Use this on bagels or anything else you might use cream cheese for. 

I apologize for not having a picture of the yogurt straining in the jug or hanging on the wooden spoon.  I thought for sure that I had taken a picture.  If you have any questions about this, please feel free to leave your comments below and I will answer them.

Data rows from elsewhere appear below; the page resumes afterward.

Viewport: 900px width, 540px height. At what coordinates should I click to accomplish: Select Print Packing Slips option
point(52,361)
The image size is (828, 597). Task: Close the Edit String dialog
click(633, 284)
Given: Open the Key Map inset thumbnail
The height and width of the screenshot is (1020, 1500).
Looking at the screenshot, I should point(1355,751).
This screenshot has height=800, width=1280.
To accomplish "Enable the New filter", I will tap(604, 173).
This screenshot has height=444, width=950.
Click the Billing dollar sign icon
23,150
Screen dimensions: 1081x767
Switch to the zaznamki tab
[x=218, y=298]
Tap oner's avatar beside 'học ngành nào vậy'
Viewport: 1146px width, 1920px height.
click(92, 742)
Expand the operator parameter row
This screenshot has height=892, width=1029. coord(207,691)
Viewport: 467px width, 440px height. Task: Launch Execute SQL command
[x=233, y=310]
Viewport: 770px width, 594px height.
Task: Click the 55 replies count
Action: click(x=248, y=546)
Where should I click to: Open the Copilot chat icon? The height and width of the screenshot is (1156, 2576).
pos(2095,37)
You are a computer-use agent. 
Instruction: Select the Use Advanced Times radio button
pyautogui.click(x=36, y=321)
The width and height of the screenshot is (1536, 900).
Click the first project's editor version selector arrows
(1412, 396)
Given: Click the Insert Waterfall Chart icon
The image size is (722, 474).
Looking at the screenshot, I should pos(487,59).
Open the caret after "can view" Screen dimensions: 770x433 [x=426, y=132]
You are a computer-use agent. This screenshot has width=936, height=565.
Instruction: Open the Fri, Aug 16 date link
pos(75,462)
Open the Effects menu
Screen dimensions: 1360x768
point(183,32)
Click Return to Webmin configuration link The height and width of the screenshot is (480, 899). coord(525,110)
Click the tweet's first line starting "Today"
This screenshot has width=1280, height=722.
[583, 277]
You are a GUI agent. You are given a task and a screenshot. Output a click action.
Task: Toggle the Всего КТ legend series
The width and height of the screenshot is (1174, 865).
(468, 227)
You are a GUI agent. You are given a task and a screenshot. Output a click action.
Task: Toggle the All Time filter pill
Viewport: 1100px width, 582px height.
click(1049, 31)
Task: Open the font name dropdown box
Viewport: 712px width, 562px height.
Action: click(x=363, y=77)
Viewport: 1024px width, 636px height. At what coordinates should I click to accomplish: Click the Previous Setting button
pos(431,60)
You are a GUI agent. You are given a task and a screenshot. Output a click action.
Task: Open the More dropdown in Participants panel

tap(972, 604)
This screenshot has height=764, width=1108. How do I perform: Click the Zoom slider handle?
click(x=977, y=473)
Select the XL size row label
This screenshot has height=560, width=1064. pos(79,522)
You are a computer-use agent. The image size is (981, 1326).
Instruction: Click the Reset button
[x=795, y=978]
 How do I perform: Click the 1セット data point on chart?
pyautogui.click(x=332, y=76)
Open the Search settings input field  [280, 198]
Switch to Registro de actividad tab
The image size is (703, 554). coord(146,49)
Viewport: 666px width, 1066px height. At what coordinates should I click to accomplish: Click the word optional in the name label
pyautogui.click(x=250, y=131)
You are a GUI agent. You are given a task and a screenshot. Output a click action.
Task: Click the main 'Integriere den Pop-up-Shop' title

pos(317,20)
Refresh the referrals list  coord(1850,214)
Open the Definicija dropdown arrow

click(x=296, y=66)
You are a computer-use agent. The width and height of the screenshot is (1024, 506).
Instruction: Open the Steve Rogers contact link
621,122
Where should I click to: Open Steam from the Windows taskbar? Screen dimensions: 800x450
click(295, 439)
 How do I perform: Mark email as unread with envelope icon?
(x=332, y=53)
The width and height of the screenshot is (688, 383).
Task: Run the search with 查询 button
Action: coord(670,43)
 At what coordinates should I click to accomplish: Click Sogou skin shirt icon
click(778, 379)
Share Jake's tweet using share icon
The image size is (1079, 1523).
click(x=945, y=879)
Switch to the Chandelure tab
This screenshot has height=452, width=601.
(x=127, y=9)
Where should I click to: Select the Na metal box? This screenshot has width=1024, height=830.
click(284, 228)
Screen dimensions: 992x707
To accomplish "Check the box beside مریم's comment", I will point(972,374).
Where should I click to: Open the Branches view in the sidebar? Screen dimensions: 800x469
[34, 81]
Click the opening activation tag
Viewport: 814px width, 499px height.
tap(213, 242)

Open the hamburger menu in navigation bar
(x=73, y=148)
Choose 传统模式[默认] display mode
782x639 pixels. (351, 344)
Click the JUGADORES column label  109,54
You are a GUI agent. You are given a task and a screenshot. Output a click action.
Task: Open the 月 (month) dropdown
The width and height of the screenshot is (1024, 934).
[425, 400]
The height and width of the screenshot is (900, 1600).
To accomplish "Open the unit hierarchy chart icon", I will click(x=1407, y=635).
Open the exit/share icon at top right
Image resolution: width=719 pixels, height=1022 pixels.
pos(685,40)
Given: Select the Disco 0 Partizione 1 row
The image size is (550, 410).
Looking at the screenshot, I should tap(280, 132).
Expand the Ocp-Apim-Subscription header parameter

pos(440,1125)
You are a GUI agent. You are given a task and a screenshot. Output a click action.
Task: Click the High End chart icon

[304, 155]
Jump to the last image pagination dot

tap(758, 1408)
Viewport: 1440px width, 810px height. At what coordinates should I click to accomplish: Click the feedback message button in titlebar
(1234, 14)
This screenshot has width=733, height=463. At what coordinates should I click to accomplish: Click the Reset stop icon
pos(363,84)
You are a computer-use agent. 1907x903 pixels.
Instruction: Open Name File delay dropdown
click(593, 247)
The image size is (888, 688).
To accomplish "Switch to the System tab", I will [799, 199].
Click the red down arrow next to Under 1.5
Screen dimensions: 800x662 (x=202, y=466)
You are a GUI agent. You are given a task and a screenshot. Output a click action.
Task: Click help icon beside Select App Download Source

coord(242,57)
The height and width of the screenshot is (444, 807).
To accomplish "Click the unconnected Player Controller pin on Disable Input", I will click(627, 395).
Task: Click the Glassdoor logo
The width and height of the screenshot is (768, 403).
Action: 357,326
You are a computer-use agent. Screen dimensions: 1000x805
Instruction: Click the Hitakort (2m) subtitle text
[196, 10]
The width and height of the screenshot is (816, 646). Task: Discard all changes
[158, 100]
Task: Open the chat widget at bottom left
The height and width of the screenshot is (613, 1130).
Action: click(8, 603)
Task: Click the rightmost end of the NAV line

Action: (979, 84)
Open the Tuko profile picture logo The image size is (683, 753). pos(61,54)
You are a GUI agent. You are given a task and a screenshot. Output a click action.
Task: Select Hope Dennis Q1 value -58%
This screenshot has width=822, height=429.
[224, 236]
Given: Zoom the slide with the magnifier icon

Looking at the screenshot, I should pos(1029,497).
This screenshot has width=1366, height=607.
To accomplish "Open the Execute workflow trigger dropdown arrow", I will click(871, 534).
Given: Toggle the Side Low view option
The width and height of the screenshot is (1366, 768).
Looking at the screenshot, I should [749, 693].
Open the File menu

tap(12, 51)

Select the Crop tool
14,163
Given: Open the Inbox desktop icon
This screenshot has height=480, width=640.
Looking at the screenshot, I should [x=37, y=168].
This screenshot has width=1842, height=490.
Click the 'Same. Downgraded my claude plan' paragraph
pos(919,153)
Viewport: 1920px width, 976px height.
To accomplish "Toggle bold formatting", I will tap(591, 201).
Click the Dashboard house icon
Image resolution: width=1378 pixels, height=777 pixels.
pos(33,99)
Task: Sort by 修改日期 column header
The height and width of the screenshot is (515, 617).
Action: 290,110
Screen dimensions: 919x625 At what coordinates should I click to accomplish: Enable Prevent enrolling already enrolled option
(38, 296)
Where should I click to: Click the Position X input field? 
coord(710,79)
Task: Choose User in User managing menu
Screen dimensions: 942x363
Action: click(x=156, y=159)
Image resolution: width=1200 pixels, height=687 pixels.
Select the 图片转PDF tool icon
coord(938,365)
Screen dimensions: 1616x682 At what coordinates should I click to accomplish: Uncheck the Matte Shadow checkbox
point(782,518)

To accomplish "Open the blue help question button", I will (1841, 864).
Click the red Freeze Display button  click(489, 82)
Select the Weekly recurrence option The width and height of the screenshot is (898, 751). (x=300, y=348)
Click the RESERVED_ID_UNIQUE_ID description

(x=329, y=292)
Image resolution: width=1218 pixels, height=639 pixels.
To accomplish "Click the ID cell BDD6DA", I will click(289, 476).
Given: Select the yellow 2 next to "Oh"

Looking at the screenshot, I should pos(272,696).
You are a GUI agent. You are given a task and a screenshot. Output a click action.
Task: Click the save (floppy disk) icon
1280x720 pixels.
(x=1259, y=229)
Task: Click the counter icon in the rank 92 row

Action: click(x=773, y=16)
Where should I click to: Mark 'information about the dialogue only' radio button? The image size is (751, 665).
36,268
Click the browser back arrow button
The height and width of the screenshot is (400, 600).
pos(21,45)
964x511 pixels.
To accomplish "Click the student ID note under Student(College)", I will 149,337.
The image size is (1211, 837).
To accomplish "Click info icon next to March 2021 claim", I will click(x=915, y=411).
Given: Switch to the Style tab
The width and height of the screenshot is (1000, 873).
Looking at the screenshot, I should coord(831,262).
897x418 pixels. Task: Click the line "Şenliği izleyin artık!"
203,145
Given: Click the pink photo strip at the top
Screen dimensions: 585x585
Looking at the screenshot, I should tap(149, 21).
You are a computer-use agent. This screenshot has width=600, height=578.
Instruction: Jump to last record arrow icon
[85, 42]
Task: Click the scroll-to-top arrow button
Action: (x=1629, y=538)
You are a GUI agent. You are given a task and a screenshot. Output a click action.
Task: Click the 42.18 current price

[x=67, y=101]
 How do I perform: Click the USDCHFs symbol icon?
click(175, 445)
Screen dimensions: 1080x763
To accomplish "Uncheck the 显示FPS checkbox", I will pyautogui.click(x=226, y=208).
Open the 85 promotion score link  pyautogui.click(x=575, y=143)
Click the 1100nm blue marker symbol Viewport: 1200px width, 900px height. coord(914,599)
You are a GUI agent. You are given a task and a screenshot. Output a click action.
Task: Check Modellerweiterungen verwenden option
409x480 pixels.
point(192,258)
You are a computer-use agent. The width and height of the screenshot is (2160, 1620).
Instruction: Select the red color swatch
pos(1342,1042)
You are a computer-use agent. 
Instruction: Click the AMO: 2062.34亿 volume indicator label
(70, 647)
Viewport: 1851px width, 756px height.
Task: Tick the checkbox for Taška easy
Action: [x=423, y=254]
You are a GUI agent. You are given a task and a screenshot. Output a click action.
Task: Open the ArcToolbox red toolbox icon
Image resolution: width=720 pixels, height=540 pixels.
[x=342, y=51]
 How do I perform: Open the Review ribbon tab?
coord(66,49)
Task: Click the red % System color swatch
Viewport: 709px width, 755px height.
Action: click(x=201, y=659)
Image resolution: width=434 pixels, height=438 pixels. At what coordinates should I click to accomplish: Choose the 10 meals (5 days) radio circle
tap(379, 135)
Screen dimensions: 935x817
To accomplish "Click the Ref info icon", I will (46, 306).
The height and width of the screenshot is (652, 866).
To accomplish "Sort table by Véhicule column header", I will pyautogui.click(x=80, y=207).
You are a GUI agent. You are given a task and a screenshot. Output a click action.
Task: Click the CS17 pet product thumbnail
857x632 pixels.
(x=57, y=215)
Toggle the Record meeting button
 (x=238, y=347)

Make sure that you check back and  look for Corned Beef Part 2 sometime around Saint Patrick's Day when I cook the beef and have a "what I call" a traditional Saint Patrick's Day dinner.



Homemade Vegetable Broth

Remember back last summer when I mentioned in my posts about saving some vegetables to freeze?  They were of vegetables that you didn't use all of, like the top part of the leeks, or the harder part of the asparagus.  Well I took all those vegetables from the summer, froze them, and I used them to make broth.  It is super simple to do, especially when you use a crock pot.

Homemade Vegetable Broth
Leek pieces, leftover from summer and frozen
Asparagus pieces, leftover from summer and frozen
2 large Carrots, cut into large chunks
Spinach (I used a frozen bag of spinach)
2 bay leaves
black pepper
Place all vegetables into the crock pot.  No need to thaw them out, they will thaw out in the crock pot.  Add enough water to cover the vegetables (I filled it with water to about the top).  Place crock pot on high for about 8 hours, turn to low and let cook overnight.  This helps to give the broth a great flavor.  Strain the broth through sieve or small strainer (make sure that you press on the vegetables to get all the juice out).  Place broth into mason jars, label and freeze.  You now have fresh broth ready to use anytime you want to make something.



Friday, March 1, 2013

Coffee Cake

I wanted to make some coffee cake to take to work with me today for everyone to enjoy.  I put the majority of the ingredients together the night before so that when I got up I could easily add the remaining ingredients, bake and take to work while it was still hot.  I made two of them, one for work and one for home.

Coffee Cake
1/4 cup vegetable oil
1 egg, beaten
1/2 cup milk
1-1/2 cups flour
3/4 cup sugar
2 teaspoons baking powder
1/2 teaspoon salt
Combine oil, egg and milk in a mixing bowl.  Add dry ingredients to milk mixture and mix well.  Pour into greased 9x9x2 pans.  (I actually used foil pans that were 8x8).  Sprinkle with topping (ingredients below).  Bake at 375 degrees Fahrenheit for about 25 minutes.

Topping
1/4 cup brown sugar
1 tablespoon flour
1 teaspoon cinnamon
1 tablespoon butter, melted
Combine all ingredients in a small bowl until crumbly.  Sprinkle over cake.